The Group Audit Committee has kept under review the effectiveness of this system of internal control and has reported regularly to the Board of Directors. The key processes used by the Committee in carrying out its reviews include: regular business and operational risk assessments; regular reports from the heads of key risk functions including Internal Audit and Compliance; the production annually of reviews of the internal control framework applied at Group Head Office and major operating subsidiary level measured against HSBC benchmarks, which cover all internal controls, both financial and non-financial; semi-annual confirmations from chief executives of principal subsidiary companies that there have been any material losses, contingencies or uncertainties caused by weaknesses in internal controls; internal audit reports; external audit reports; prudential reviews; and regulatory reports. In addition, where unexpected losses have arisen or where incidents have occurred which indicate gaps in the control framework or in adherence to Group policies, the Group Audit Committee has reviewed special reports, prepared at the instigation of management, which analyse the cause of the issue, the lessons learned and the actions proposed by  management to address the issue.
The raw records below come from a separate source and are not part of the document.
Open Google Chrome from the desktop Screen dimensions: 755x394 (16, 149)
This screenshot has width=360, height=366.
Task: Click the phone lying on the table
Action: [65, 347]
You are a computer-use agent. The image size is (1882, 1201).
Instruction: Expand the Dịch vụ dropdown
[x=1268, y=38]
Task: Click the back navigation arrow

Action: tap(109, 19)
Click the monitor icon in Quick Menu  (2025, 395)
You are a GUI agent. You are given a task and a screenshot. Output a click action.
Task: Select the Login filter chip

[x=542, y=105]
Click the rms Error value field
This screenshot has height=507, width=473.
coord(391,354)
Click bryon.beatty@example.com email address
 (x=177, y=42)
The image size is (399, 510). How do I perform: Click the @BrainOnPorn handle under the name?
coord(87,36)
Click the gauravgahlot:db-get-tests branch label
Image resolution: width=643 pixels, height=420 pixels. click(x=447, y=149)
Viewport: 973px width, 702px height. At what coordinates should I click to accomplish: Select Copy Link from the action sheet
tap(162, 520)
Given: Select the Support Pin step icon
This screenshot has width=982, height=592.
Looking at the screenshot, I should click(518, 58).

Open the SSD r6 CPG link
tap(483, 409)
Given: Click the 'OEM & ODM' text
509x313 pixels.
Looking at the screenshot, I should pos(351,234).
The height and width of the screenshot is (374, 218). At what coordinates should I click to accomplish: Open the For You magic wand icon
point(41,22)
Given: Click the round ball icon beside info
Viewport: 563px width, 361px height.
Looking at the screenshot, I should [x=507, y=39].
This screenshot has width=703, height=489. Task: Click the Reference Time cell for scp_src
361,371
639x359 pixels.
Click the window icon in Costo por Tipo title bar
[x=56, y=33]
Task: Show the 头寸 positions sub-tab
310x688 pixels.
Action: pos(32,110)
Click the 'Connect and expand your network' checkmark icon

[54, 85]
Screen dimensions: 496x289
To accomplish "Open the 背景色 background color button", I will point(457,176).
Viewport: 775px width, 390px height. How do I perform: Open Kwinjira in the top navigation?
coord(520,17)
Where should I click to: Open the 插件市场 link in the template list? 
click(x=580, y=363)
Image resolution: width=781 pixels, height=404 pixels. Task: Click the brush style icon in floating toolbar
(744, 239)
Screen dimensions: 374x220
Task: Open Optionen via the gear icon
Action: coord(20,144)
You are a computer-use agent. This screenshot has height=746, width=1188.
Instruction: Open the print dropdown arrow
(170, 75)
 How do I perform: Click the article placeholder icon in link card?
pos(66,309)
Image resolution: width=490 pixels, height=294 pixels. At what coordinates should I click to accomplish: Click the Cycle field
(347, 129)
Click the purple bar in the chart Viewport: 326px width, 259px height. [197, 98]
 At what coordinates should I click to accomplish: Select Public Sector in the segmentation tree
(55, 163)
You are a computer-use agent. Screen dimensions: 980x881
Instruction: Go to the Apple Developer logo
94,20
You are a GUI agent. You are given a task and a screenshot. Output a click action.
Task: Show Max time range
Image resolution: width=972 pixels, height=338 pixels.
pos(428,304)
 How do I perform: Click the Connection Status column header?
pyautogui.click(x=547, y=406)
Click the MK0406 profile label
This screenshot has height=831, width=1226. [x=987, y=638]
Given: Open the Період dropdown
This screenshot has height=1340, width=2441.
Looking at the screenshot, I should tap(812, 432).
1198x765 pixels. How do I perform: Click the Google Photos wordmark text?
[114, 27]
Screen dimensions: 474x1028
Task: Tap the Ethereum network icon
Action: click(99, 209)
The Directors, through the Group Audit Committee, have conducted an annual review of the effectiveness of HSBC's system of internal control covering all material controls, including financial, operational and compliance controls and risk management systems. The Group Audit Committee has received confirmation that management has taken or is taking the necessary action to remedy any failings or weaknesses identified through the operation of HSBC's framework of controls.